### Input
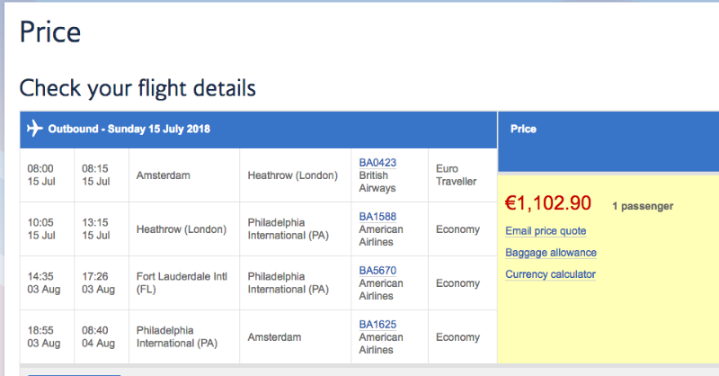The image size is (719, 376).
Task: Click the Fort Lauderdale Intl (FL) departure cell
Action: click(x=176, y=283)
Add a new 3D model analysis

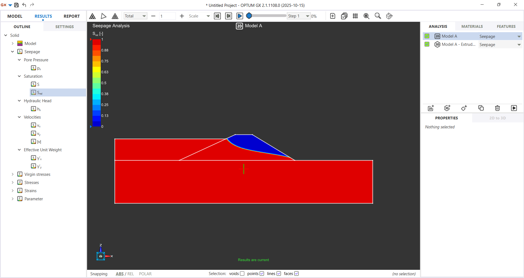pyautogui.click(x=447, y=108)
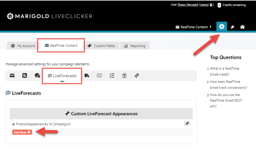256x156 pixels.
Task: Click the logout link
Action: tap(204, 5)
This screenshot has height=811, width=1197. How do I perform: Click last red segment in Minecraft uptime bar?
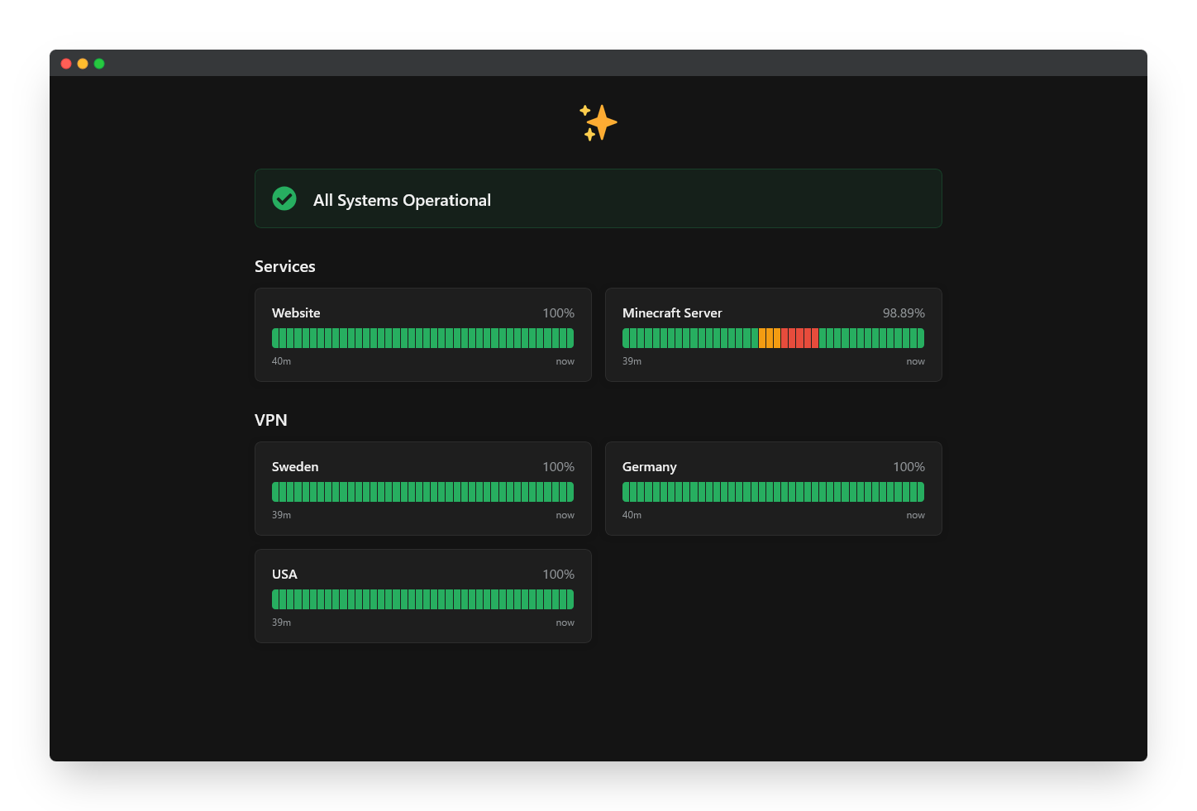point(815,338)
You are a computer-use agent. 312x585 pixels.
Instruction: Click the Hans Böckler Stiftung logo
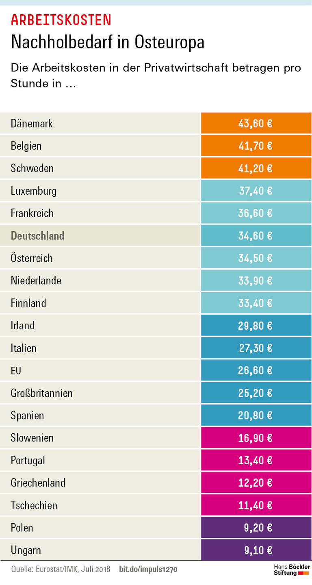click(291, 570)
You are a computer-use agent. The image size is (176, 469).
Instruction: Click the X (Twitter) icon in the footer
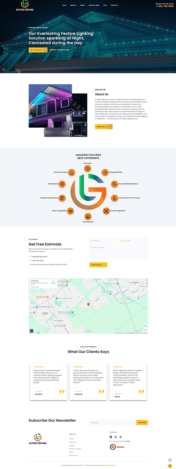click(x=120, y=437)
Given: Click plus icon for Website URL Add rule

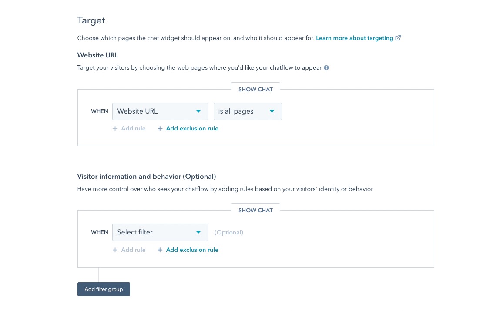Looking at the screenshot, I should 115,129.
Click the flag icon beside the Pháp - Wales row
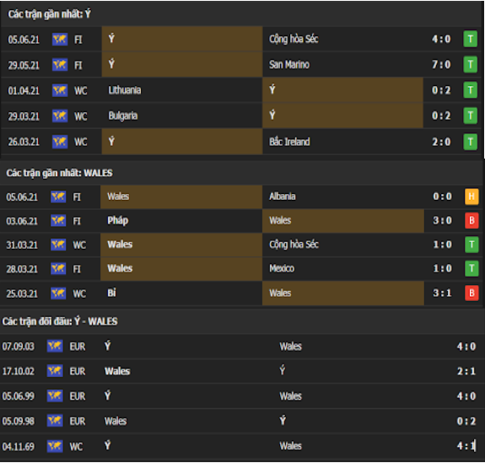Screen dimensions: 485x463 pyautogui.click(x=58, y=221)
######
• **Written exercise**
Rewrite the items above as a numbered list, dropping the blank lines and leaving out the pictures.

• **Final answer**
1. The image size is (719, 376).
2. Task: Click the Fort Lauderdale Intl (FL) departure cell
3. Action: click(x=176, y=283)
4. Add a new 3D model analysis
5. pyautogui.click(x=447, y=108)
6. 256x156 pixels.
7. Task: Click the logout link
8. Action: tap(204, 5)
9. This screenshot has height=811, width=1197. How do I perform: Click last red segment in Minecraft uptime bar?
10. point(815,338)
11. You are a computer-use agent. 312x585 pixels.
12. Instruction: Click the Hans Böckler Stiftung logo
13. click(291, 570)
14. You are a computer-use agent. The image size is (176, 469).
15. Instruction: Click the X (Twitter) icon in the footer
16. click(x=120, y=437)
17. Given: Click plus icon for Website URL Add rule
18. Looking at the screenshot, I should 115,129.
19. Click the flag icon beside the Pháp - Wales row
20. Screen dimensions: 485x463 pyautogui.click(x=58, y=221)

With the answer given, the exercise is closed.